Çalışma grubu yeni yasa sürecinin katılımcı ve şeffaf bir şekilde yürümediğine dikkat çekerek görüşlerini Adalet Komisyonu’nda anlatmak istediklerini söyledi.

Kanunların mutlaka koruyucu ve önleyici tedbirlerle desteklenmesi gerektiğini de vurguladı ve taleplerini belirtti.

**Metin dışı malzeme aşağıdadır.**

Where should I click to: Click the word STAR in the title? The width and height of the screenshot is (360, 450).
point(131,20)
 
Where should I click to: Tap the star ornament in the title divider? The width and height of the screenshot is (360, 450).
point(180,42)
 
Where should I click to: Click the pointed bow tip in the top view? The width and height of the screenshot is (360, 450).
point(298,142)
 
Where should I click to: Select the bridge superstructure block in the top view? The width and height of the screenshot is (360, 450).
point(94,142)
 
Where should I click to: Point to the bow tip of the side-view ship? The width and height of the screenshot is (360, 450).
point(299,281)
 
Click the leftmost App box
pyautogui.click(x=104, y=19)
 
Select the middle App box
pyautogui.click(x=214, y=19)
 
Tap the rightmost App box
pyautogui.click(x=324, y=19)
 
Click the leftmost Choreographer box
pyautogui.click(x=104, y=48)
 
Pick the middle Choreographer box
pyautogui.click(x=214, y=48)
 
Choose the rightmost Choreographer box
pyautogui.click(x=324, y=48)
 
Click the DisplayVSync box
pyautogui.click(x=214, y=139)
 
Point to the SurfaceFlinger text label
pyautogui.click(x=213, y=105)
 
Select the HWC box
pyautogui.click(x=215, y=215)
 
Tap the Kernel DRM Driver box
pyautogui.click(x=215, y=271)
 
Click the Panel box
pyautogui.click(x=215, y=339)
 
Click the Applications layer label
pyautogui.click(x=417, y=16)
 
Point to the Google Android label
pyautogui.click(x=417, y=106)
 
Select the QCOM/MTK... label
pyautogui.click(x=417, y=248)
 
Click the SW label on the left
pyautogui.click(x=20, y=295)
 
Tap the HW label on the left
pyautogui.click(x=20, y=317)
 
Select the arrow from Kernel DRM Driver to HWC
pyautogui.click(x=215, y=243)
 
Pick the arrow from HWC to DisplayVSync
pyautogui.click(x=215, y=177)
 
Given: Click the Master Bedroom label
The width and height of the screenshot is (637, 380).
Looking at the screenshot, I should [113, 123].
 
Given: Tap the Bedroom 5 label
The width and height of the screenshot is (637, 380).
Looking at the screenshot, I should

“Bu bağlamda 6284 sayılı Ailenin korunması ve Kadına Yönelik şiddetin Önlenmesi yasası gereğince çocukların cinsellik ve cinsel dokunulmazlık haklarıyla ilgili farkındalıklarını erken yaşta artıracak eğitimlerinin okul müfredatlarına dâhil edilerek etkin bir şekilde uygulanmasını talep ediyoruz. “Çocuk ve kadına yönelik şiddet ve cinsel saldırı suçlarının Türkiye’nin de taraf olduğu İstanbul Sözleşmesi’nde de açıkça belirtildiği gibi uzlaştırma ve arabuluculuk kapsamına alınamayacağı da yasalarda açıkça belirtilmelidir.”